Not only that, but notice how I'm combining two API calls into a single chain. We could do it for any number of API calls. You know how much of a pain in the ass it is to keep all your API calls synced, having to link their callbacks together before presenting the data? We've skipped the trip to callback hell; all that same logic is now encased in this short reactive call2.

Operators Galore

We've only looked at two operators so far, but there are so many more! How else can we improve our code?

getTitle() returns null if the URL 404s. We don't want to output "null"; it turns out we can filter them out!

query("Hello, world!")
    .flatMap(urls -> Observable.from(urls))
    .flatMap(url -> getTitle(url))
    .filter(title -> title != null)
    .subscribe(title -> System.out.println(title));

filter() emits the same item it received, but only if it passes the boolean check.

And now we want to only show 5 results at most:

query("Hello, world!")
    .flatMap(urls -> Observable.from(urls))
    .flatMap(url -> getTitle(url))
    .filter(title -> title != null)
    .take(5)
    .subscribe(title -> System.out.println(title));

take() emits, at most, the number of items specified. (If there are fewer than 5 titles it'll just stop early.)

Now we want to save each title to disk along the way:

query("Hello, world!")
    .flatMap(urls -> Observable.from(urls))
    .flatMap(url -> getTitle(url))
    .filter(title -> title != null)
    .take(5)
    .doOnNext(title -> saveTitle(title))
    .subscribe(title -> System.out.println(title));

doOnNext() allows us to add extra behavior each time an item is emitted, in this case saving the title.

Look at how easy it is to manipulate the stream of data. You can keep adding more and more ingredients to your recipe and not mess anything up.

RxJava comes with a ton of operators. It is intimidating how many operators there are, but it's worth reviewing so you know what's available.
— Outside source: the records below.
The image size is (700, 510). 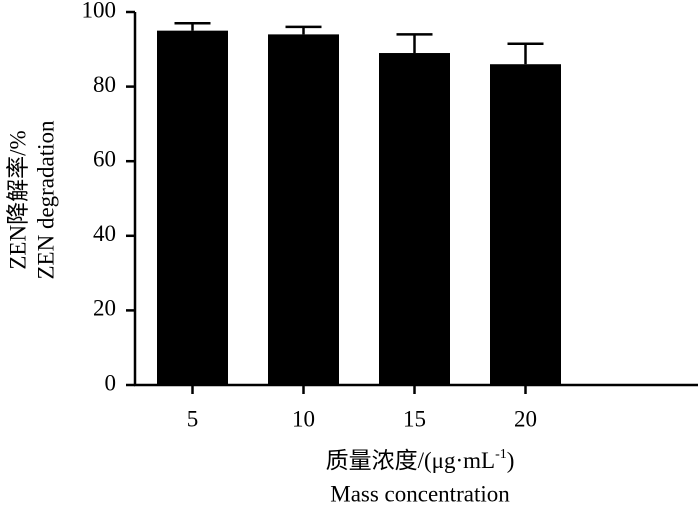 I want to click on x-tick-label: 5, so click(x=193, y=418).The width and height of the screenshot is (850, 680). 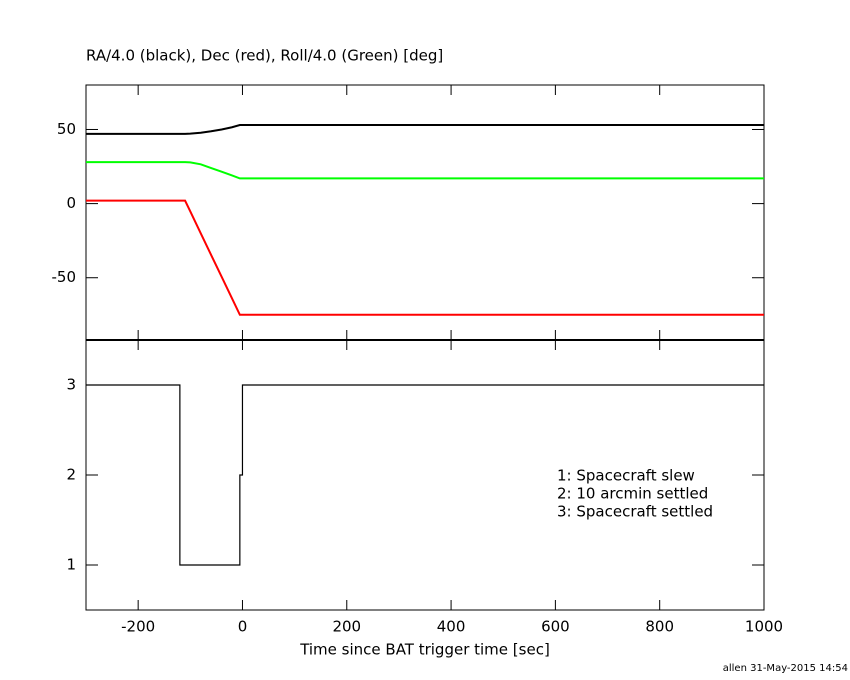 I want to click on annotation: 2: 10 arcmin settled, so click(x=632, y=494).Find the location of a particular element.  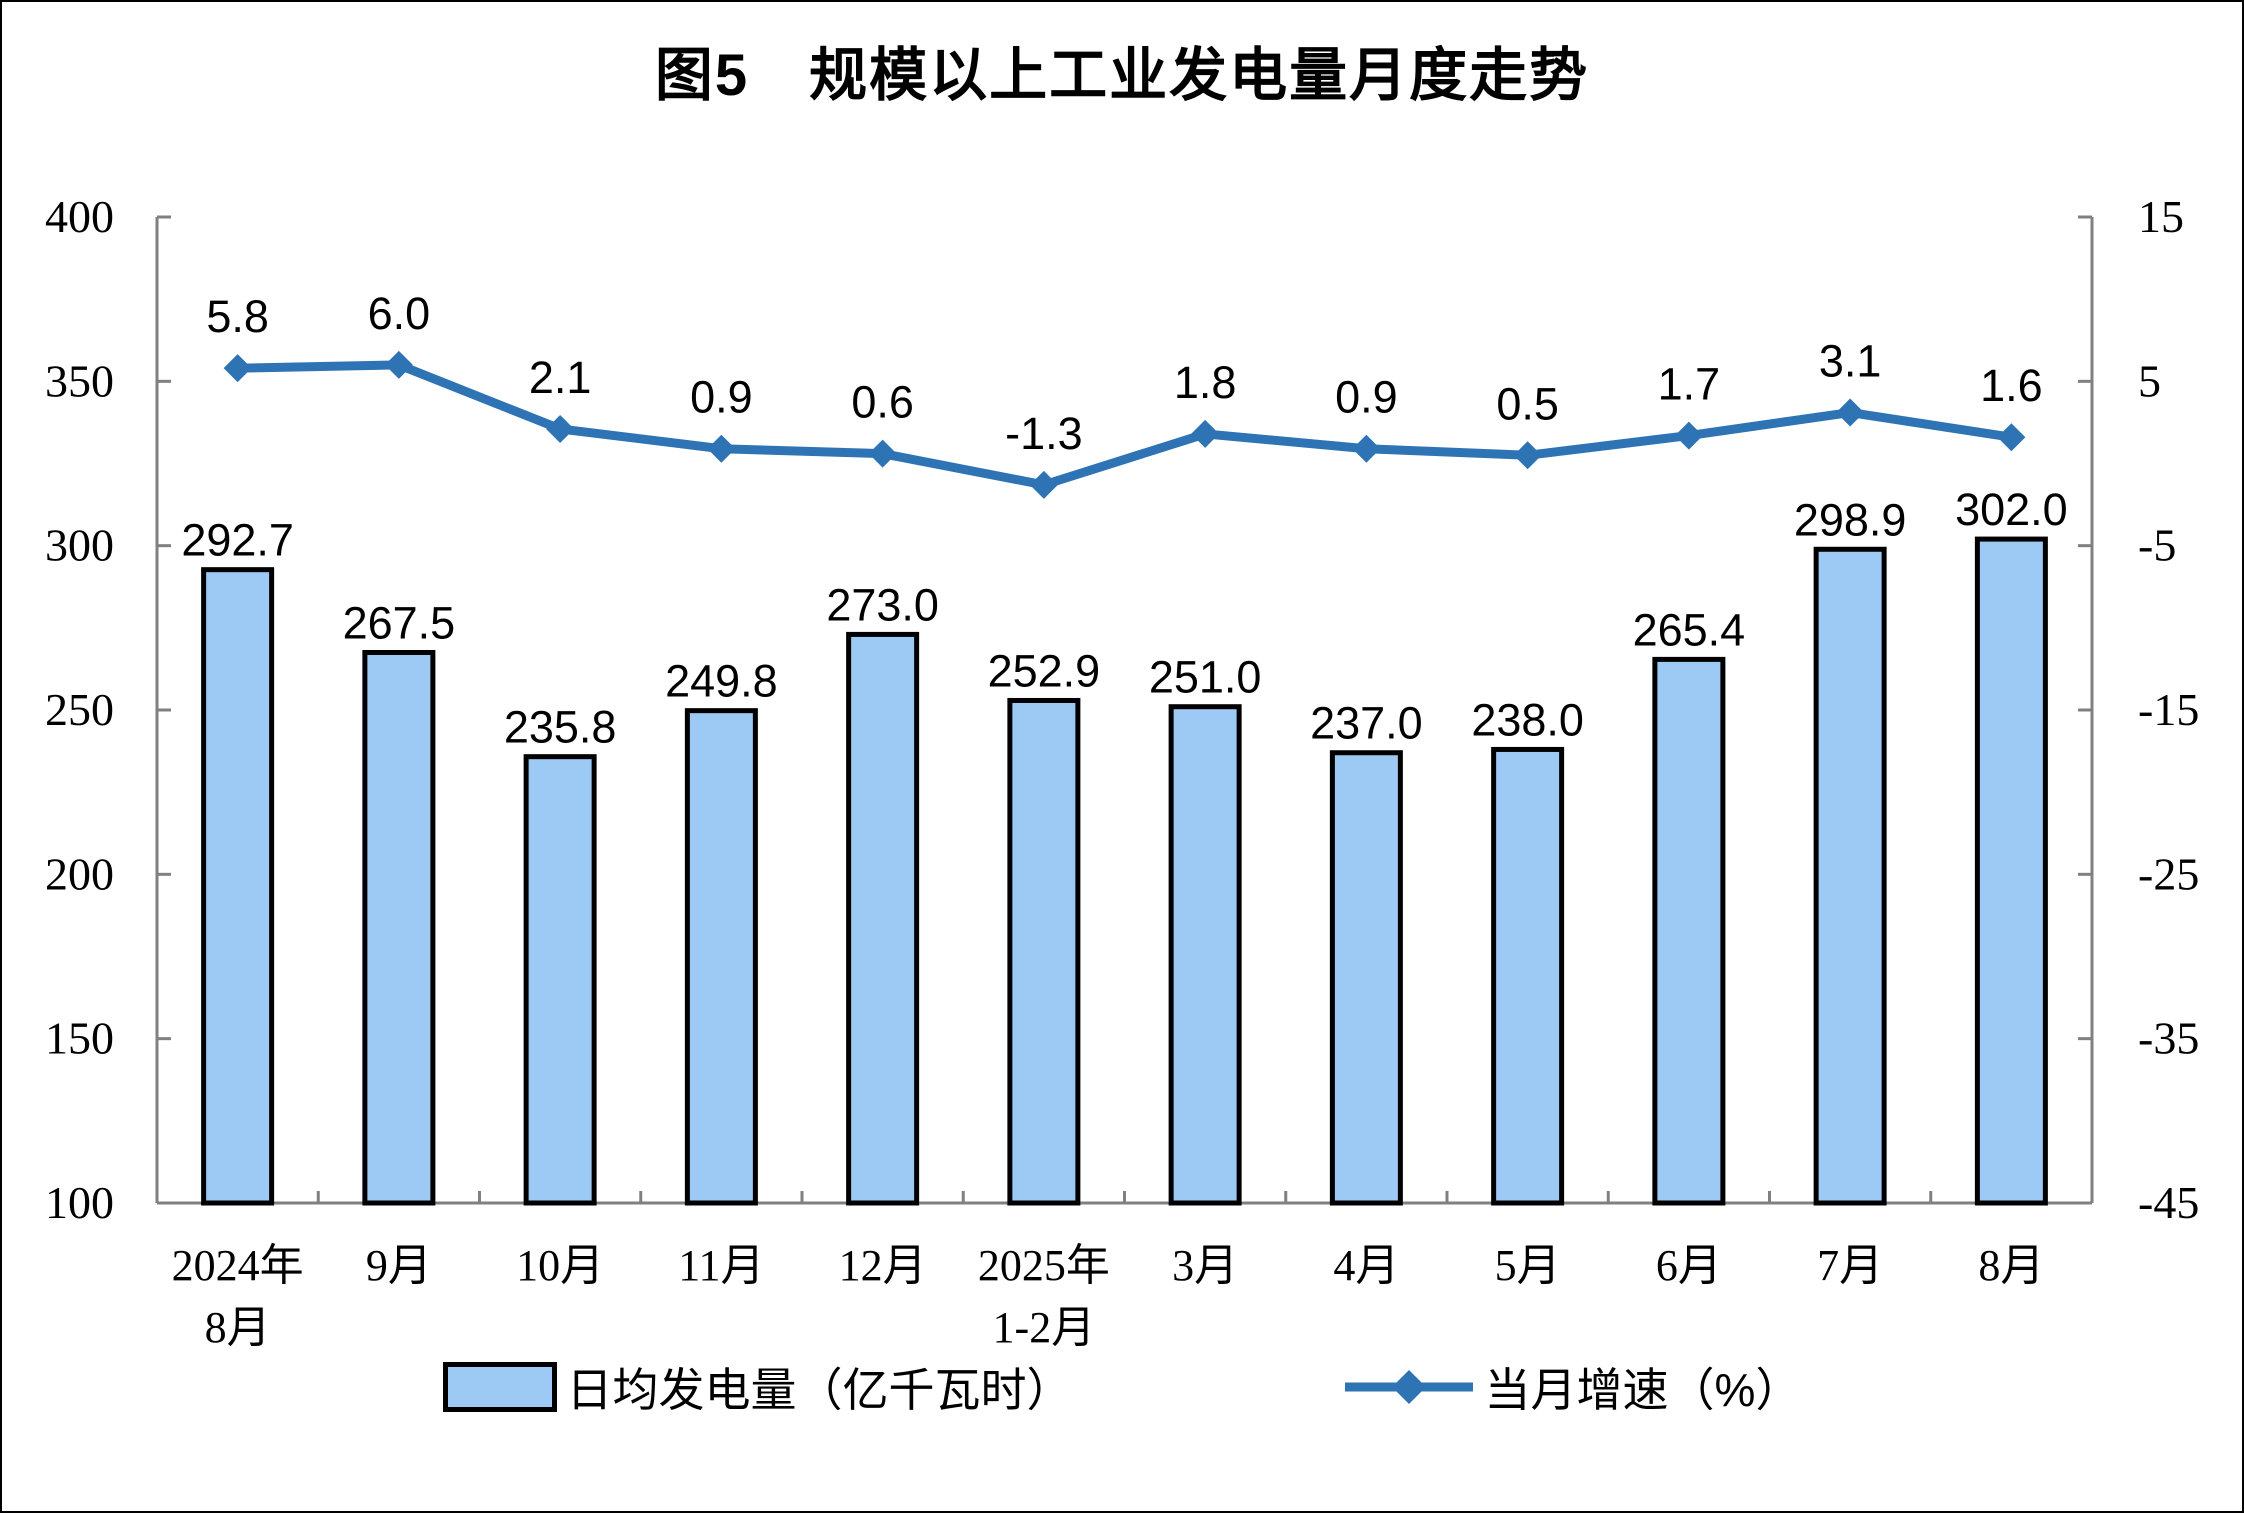

left-axis-tick-label-2: 300 is located at coordinates (80, 546).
It will take a while to internalize the operators but you'll have true power at your fingertips once you do.

On top of all that's provided, you can even write your own custom operators! That's outside the scope of this article, but basically, if you can think it, you can do it3.

So What?

Alright, so you're a hard sell. You're a skeptic. Why should you care about all these operators?
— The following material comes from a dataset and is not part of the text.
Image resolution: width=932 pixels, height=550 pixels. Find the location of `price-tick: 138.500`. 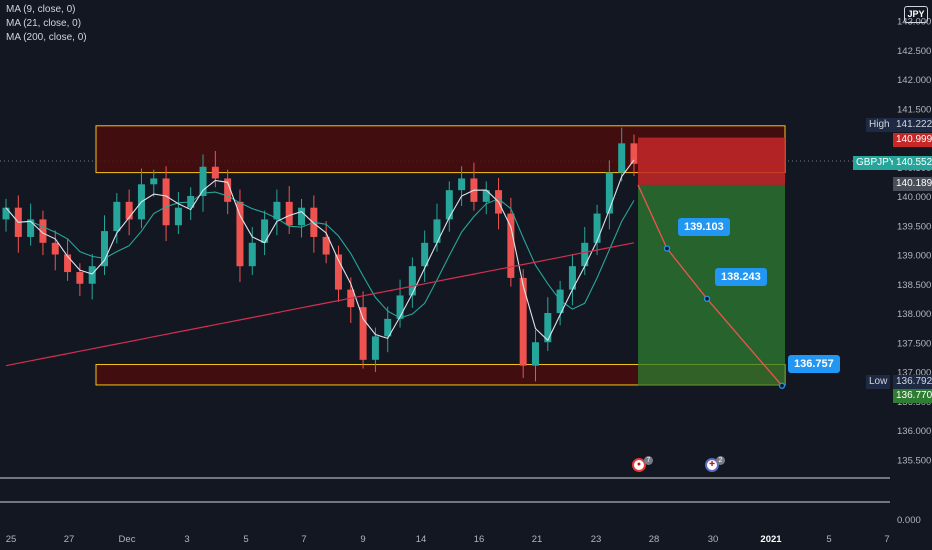

price-tick: 138.500 is located at coordinates (914, 286).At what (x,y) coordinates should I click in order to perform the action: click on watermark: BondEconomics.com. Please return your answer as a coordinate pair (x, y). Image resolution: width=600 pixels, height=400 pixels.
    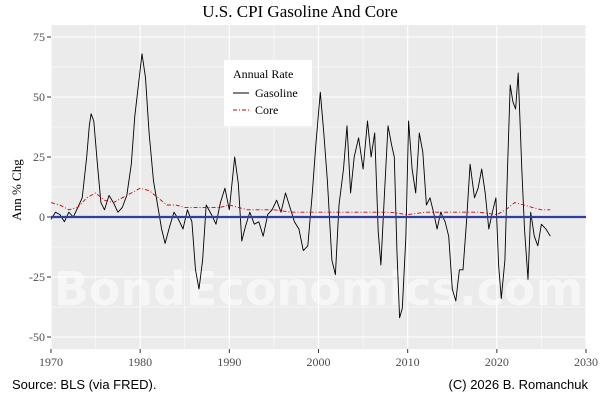
    Looking at the image, I should click on (319, 289).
Key idea #3: Operators let you do anything to the stream of data.

The only limit is yourself.

You can setup complex logic using nothing but chains of simple operators. It breaks down your code into composable bits and pieces. That's functional reactive programming. The more you use it, the more it changes the way you think about programs.
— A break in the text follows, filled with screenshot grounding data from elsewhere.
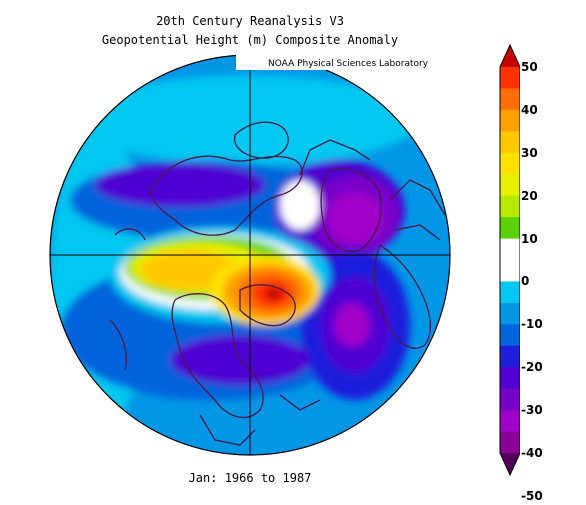 This screenshot has height=505, width=586. I want to click on date-range-caption: Jan: 1966 to 1987, so click(250, 478).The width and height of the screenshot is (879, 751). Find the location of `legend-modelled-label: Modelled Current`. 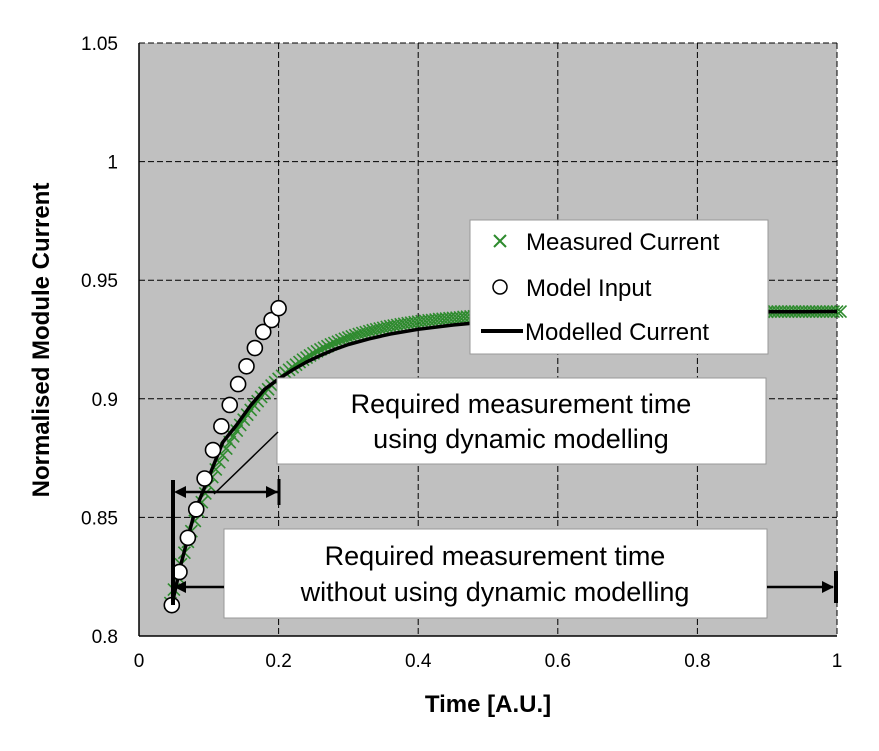

legend-modelled-label: Modelled Current is located at coordinates (617, 332).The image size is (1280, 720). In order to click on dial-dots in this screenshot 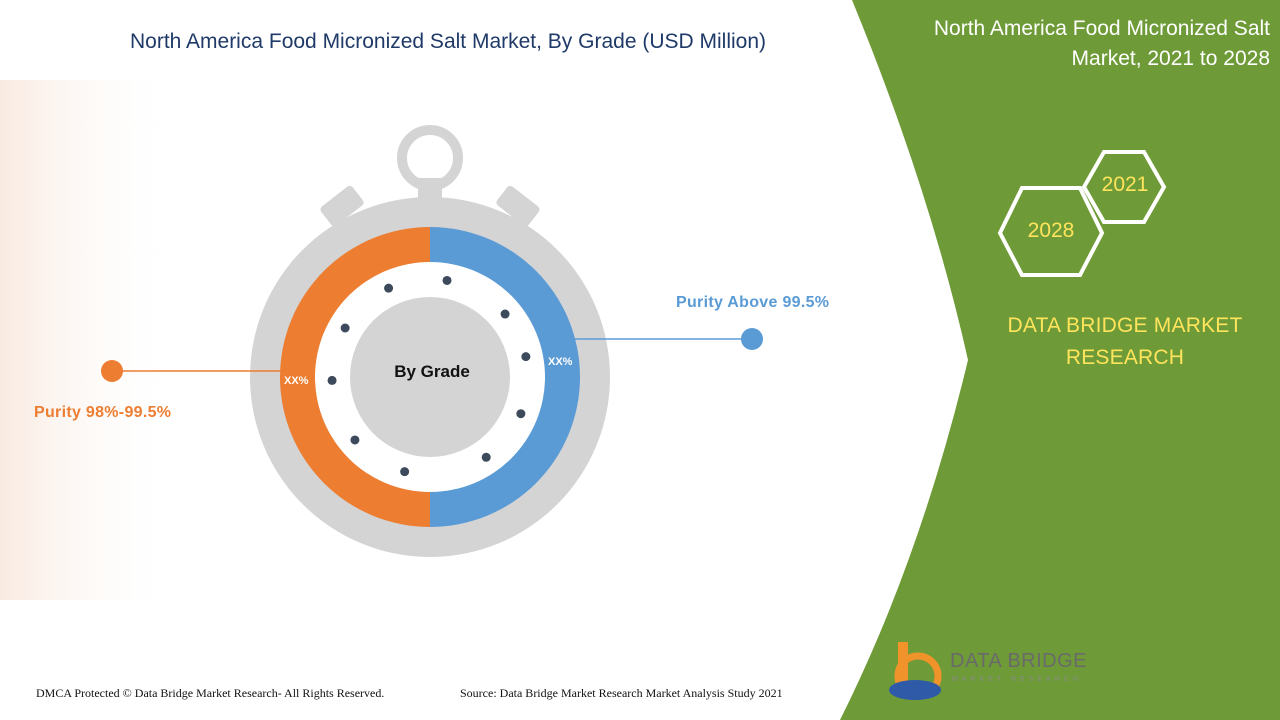, I will do `click(429, 376)`.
Plus, think about how simple our data was to consume once transformed. By the end of our example we were doing two API calls, manipulating the data, then saving it to disk. But our Subscriber doesn't know that; it just thinks it's consuming a simple Observable<String>. Encapsulation makes coding easier!

In part 3 we'll cover some of the other cool features of RxJava that aren't as directly involved with manipulating data, like error handling and concurrency.

Continue onwards to part 3


1 The way RxJava does error handling, threading, and subscription cancellation wouldn't work at all with this code. I'll get to that in part 3.

2 You may be wondering about the other part of callback hell that is error handling. I'll be addressing that in part 3.

3 If you want to implement your own operators, check out this wiki page, though some implementation details won't make sense until part 3.